Durante quasi  mezzo secolo del regime comunista di Hoxha, questo codice del Medioevo fu abolito del tutto con il pugno di ferro. Le dittature hanno il potere di sradicare tali fenomeni quando si tratta di mandare avanti i propri interessi. Hanno mezzi e modi per poterlo fare e le ragioni principale furono due: la prima, la più importante, era che il regime voleva restaurarsi con forza nel Paese, dettando le sue leggi e non poteva permettersi che altre leggi giuridiche funzionassero parallelamente; la seconda ragione era la difficoltà di sradicare  queste leggi medioevali della gente del Nord che hanno vissuto nei secoli applicando alla lettera il Kanun.

La gente delle montagne citava: l’ha detto il Kanun, senza alcun diritto di replica di tutto ciò che esso dettava. Nonostante tutto ciò, in alcune zone settentrionali dell’Albania neanche il regime riuscì a sradicare del tutto il  fenomeno del debito di sangue. Sicuramente aveva contribuito a farlo cadere in un sonno profondo e letargico, per poi svegliarsi più affamato e più feroce di prima e a distanza di cinquant’anni, iniziò esattamente da dove un tempo lontano si era fermato. Non vi erano più le regole e si agiva disonorando il codice stesso”.

 Come la dittatura albanese ha influito su questo fenomeno?

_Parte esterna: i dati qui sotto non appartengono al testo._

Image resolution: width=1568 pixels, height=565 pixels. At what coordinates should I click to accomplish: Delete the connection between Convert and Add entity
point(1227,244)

“Non si può parlare della storia dell’Albania senza parlare del Kanun. E nonostante ciò, durante il regime comunista io e i miei coetanei non sapevamo molto del Kanun di Lek Dukagjin. Quel poco che sapevamo ci era servito dal regime a misura ridotta e non il totale contenuto storico e molto  complesso  di questo codice. Sui libri di storia si passava velocemente,  senza approfondire  i vari argomenti da esso trattati…  Premetto, che io ho finito il ginnasio “Naim Frashëri” a Durazzo che è uno dei migliori d’Albania. Il programma era abbastanza completo e fornito… Abbiamo studiato nei minimi particolari la Rivoluzione Francese, la Rivoluzione d’Ottobre in Russia, la  teoria  dei filosofi del marxismo- leninismo, la storia del Partito Comunista d’Albania e dei partiti- fratelli comunisti, come si chiamavano, sparsi negli angoli più sperduti del mondo. Del Kanun  quasi niente… anche se questo è il più importante codice consuetudinario degli albanesi. Il regime si assicurò soltanto di abolirlo e farlo presentare tramite documentari televisivi e  numerosi film trasmessi alla televisione dello Stato che era l’unico in tutto il paese e gestito totalmente da esso. Come sottolinea il professor Matteo Mandalà nella prefazione del libro l’effetto che si è avuto è stato devastante: per un verso, nella parte più ampia del Paese si è definitamente instaurata una cultura giuridica di assoluta derivazione occidentale; per un altro verso, alcune faide, assopitesi nei decenni precedenti, sono state artatamente risvegliate, dando vita ad antiche vendette di sangue che, nel reiterare il macabro spargimento di sangue, lo effettuano in pieno dispregio delle norme previste dal Kanun.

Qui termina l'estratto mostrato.